• Explore the material:
(a) Return the stretch of the glass-cost problem from "The cost of" through "and W, respectively.", copied without change.
(b) Resume the glass-cost problem after its last sentence and carry the solution forward.

Question

The cost of a rectangular glass piece is directly proportional to its length and inversely proportional to its width. If its length is increased by \(40\%\), then by what percentage should its width be decreased so that its cost becomes twice?

• A. 25
• B. 30
• C. 24
• D. 20

Answer 1

The Correct Option is B

Glass Cost Calculation 

Let the original length and width of the glass be L and W, respectively.

• Extracted information:
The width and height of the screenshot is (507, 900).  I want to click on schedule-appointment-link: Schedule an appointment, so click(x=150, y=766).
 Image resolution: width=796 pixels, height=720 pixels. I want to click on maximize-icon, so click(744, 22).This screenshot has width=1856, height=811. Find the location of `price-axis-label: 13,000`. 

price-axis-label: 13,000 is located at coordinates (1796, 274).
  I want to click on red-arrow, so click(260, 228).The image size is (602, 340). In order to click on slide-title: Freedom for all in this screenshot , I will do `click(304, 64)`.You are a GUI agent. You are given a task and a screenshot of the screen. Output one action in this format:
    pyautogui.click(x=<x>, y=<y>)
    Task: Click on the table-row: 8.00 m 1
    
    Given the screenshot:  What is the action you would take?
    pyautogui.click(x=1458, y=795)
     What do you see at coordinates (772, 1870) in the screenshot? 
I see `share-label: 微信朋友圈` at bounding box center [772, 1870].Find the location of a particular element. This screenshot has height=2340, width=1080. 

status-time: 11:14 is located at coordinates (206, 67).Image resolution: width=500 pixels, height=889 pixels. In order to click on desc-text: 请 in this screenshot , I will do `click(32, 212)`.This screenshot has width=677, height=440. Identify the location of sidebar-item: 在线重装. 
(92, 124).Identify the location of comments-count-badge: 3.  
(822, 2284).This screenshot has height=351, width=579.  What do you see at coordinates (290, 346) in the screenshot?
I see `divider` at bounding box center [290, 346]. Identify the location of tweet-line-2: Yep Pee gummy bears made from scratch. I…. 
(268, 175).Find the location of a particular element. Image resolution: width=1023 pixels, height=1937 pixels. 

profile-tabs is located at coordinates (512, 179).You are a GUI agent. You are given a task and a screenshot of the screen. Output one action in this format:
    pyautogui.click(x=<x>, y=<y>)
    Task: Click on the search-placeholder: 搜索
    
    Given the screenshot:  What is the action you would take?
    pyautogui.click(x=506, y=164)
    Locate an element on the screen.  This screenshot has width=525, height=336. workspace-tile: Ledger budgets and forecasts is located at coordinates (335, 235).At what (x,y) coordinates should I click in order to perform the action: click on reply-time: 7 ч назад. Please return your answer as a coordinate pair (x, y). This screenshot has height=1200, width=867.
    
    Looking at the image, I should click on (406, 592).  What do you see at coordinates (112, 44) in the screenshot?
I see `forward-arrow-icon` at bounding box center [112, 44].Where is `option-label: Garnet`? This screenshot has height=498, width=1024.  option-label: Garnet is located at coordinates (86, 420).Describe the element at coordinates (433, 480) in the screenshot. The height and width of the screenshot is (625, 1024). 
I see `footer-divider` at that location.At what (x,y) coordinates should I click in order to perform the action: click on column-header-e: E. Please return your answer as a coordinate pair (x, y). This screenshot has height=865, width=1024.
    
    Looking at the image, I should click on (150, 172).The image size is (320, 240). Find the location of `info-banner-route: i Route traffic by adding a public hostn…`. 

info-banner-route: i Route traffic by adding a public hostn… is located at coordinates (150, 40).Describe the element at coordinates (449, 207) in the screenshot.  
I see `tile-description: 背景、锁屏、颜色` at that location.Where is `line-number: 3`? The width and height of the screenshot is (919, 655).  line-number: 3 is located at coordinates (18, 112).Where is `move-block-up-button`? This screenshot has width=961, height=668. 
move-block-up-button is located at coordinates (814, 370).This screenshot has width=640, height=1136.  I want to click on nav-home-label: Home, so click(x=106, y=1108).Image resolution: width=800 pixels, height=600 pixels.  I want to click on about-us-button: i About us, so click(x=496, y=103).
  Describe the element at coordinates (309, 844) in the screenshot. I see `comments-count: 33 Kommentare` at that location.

• Solved problems:
(a)
The cost of a rectangular glass piece is directly proportional to its length and inversely proportional to its width. If its length is increased by \(40\%\), then by what percentage should its width be decreased so that its cost becomes twice?

• A. 25
• B. 30
• C. 24
• D. 20

Answer 1

The Correct Option is B

Glass Cost Calculation 

Let the original length and width of the glass be L and W, respectively.

(b)
The cost of the glass is directly proportional to its length and inversely proportional to its width. Thus,

\[ C \propto \frac{L}{W} \]

When the length is increased by 40%, the new length becomes:

\[ L_{new} = 1.4L \]

Let the new width be \( W_{new} \). If the new cost becomes twice the original cost, we have:

\[ 2C = \frac{1.4L}{W_{new}} \]

Since the original cost is \( C = \frac{L}{W} \), equating the two costs:

\[ 2 \times \frac{L}{W} = \frac{1.4L}{W_{new}} \]

Simplifying,

\[ \frac{2}{1} = \frac{1.4W}{W_{new}} \]

Solving for \( W_{new} \):

\[ W_{new} = \frac{1.4W}{2} = 0.7W \]

The new width is 70% of the original width. Thus, the width is decreased by:

\[ 100\% - 70\% = 30\% \]

Conclusion: The width should be decreased by 30%.

The correct answer is: (b) 30%.